***** Exercise passage
Using Technology to Deepen Democracy, Using Democracy to Ensure Technology Benefits Us All

Wednesday, December 29, 2004

It's Only Natural

My pal George Dvorsky and I have been talking about the idea of "denaturalization" and he has transcribed some of that conversation over on his blog Sentient Developments. I'd be interested to see if others might want to amplify the ideas we are grappling with. Here's a taste of his transcription, but check out his actual post for his more full contextualization and analysis:
Me:

I have heard some criticisms among environmentalists I respect about [the] “anti-nature” aspect of my argument. I can see the point of arguments that would say that technology is the form human "nature" takes, and I can see the point of arguments that say we depend for our survival on complex systems we imperfectly understand (which seems to be what some people mean by "nature") even if we impact them with our own activity and this must make us especially careful.

But I can't for the life of me figure out a way to weave these insights into the point I was making myself about technological destabilization as a risky but promisingly emancipatory force, and "nature" as a word people mostly use just to defend customs that have outlived their usefulness. I want to say culture trumps nature, and human dignity must come from critical freedom not uncritical customs from now on -- but I don't want to deny there is some sense in these objections.

George:

Another way of describing denaturalization is the steady encroachment of intelligent interventions in what are normally autonomic processes; consequently, we must be wary of the motives that underlie these interventions. But we must also be wary of those arguments that take a non-interventionist approach, which can sometimes be an indifferent hands-off approach for merely romantic reasons, or sentiments that arise from the fear that we might make the situation worse (and that certain systems are optimized before intelligence intervenes -- a hard argument to sell).

One thing I don't buy, however, is that the complexity found in natural systems are ineffable and/or intractable. Because complexity is often merely a data or mapping problem, it's just a matter of time and diligence.

Another angle would be to include practical applications of personhood ethics in consideration of how it applies to utilitarianism. A trick will be to show a kind of cost/benefit analysis of non-intervention versus intervention in terms of its impact on all living, emotional, and experiential creatures. To do so, the value of say, maintaining a certain biological function for aesthetic (romantic) reasons, would have to be qualitatively determined, and then set against what we value through intervening in the process.

Non-interventionists need to be careful, however, in that they risk applying Darwinianism to their ethical worldview, which is not IMO tied into our collective set of values as thinking and compassionate creatures; rather, we need to be Lamarckian as we apply non-anthropocentric personhood values in our dealings with living creatures and systems.

Me:

I agree with all of this! When I tell people culture should trump nature I've been trying to say in a sloppy too-intuitive way what you are saying here, I think. It's funny, once "culture" is set in motion "hands-off" is always a kind of intervention itself, there is no way to not "intervene," the process of intervention has already begun. The question becomes where and how one intervenes, and non-intervention is always non-intervention in processes stamped by ongoing interventions. That's why I agree with you that the very notion of non-intervention is always a romantic mystification, pure ideology.

This stuff speaks to the Precautionary Principle discussion too (another topic on which I seem to swim against the tide) -- though for me the key thing with the Principle is not whether it generally recommends stagnation or development but who gets to participate in the decision-making about what forms intervention takes.
**********
***** Provided data
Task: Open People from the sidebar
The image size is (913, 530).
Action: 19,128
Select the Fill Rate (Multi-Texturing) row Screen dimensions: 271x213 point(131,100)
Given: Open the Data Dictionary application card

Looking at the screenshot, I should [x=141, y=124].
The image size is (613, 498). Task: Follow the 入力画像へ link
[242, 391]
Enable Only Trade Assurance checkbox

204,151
**********
***** Provided data
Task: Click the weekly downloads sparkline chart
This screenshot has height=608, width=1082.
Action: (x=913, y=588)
**********
=== What to work on ===
Rewrite the blog post on denaturalization from "It's Only Natural" to "us especially careful.", changing "environmentalists" to "ecologists".

=== Answer space ===
It's Only Natural

My pal George Dvorsky and I have been talking about the idea of "denaturalization" and he has transcribed some of that conversation over on his blog Sentient Developments. I'd be interested to see if others might want to amplify the ideas we are grappling with. Here's a taste of his transcription, but check out his actual post for his more full contextualization and analysis:
Me:

I have heard some criticisms among ecologists I respect about [the] “anti-nature” aspect of my argument. I can see the point of arguments that would say that technology is the form human "nature" takes, and I can see the point of arguments that say we depend for our survival on complex systems we imperfectly understand (which seems to be what some people mean by "nature") even if we impact them with our own activity and this must make us especially careful.